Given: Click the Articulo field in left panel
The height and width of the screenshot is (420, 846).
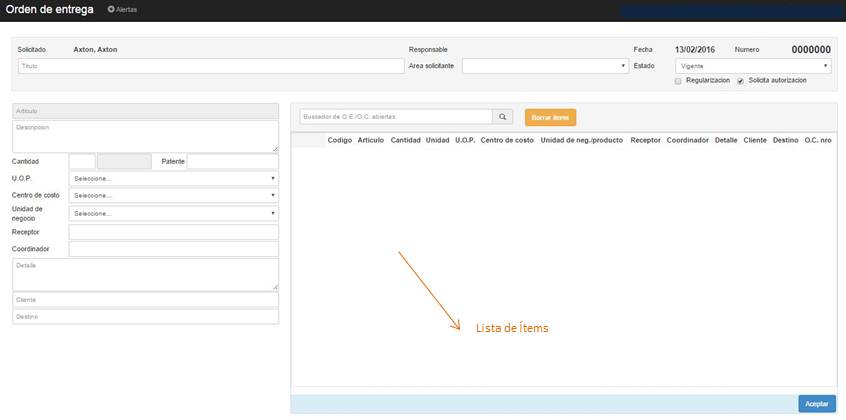Looking at the screenshot, I should (145, 111).
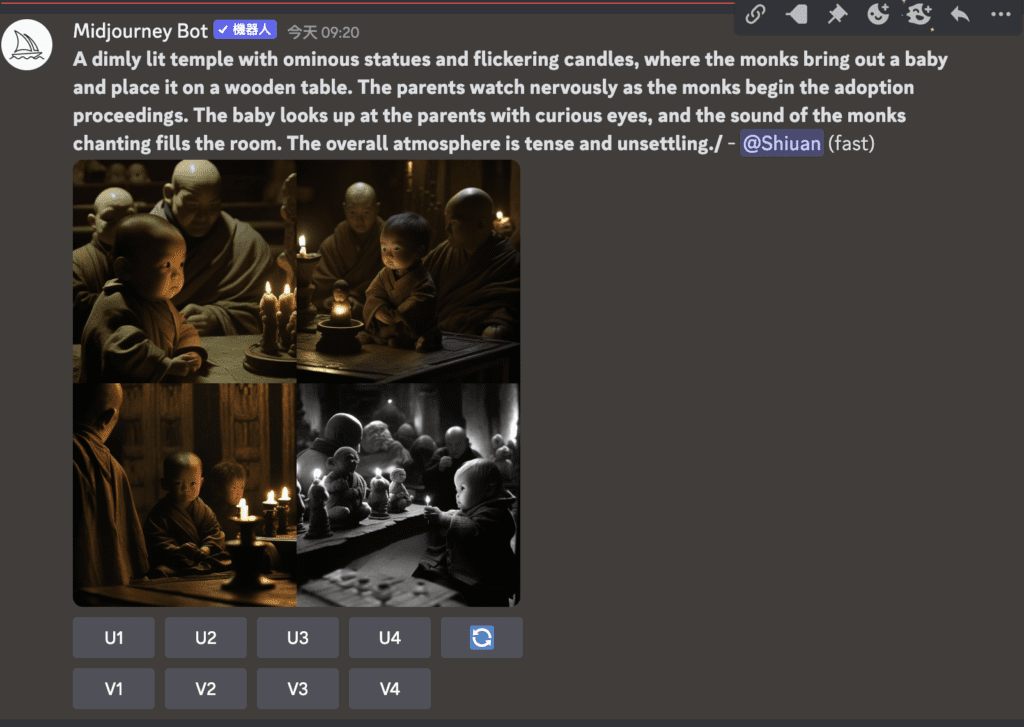Image resolution: width=1024 pixels, height=727 pixels.
Task: Re-roll images with refresh button
Action: pos(482,638)
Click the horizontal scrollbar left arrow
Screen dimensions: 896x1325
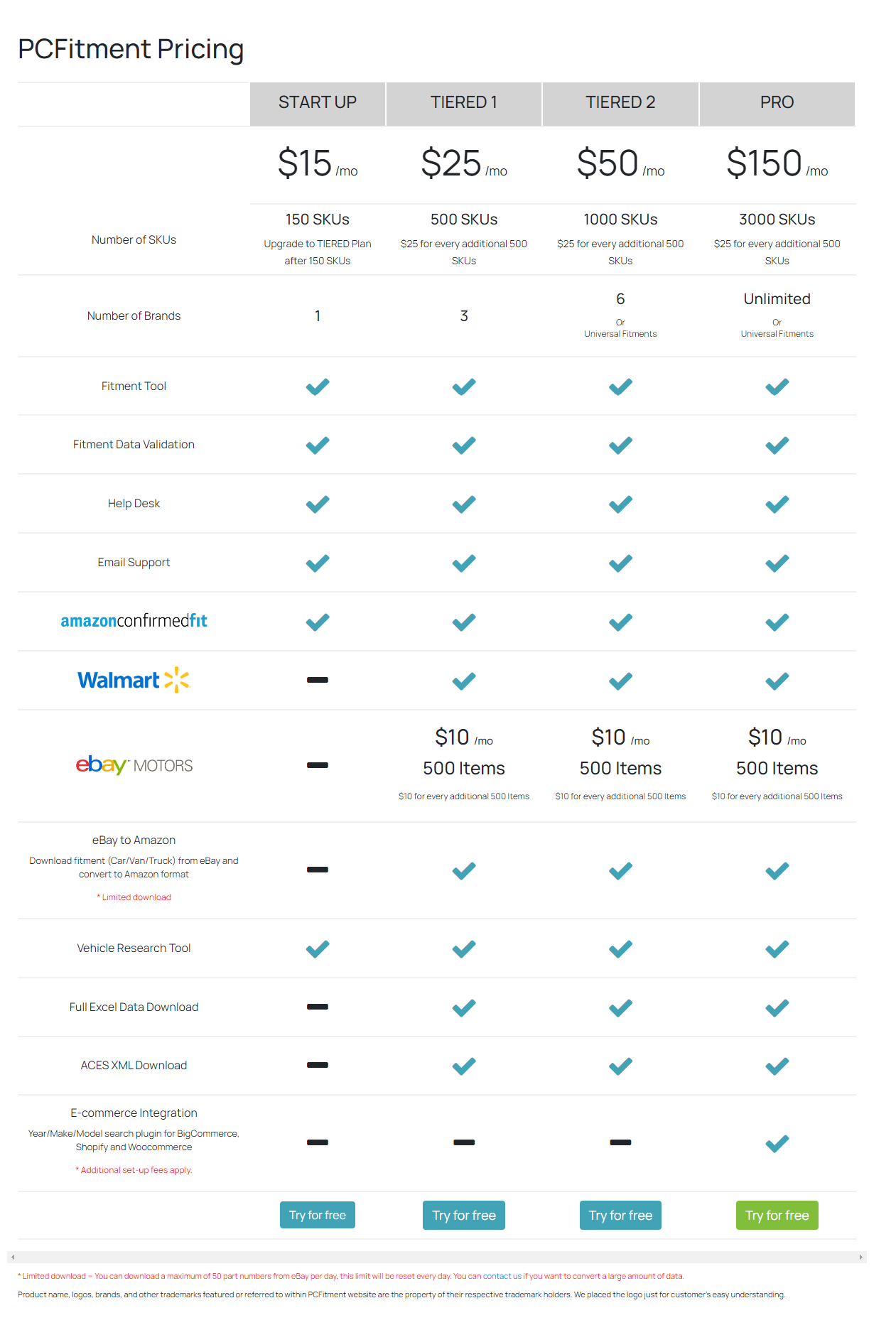click(x=13, y=1257)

# [Assigned task]
When you reproduce the entries above, keep every word exact and leave the images out.

# [Response to this task]
Given: Click the Articulo field in left panel
The height and width of the screenshot is (420, 846).
Looking at the screenshot, I should (145, 111).
Image resolution: width=1024 pixels, height=727 pixels.
Task: Re-roll images with refresh button
Action: pos(482,638)
Click the horizontal scrollbar left arrow
Screen dimensions: 896x1325
click(x=13, y=1257)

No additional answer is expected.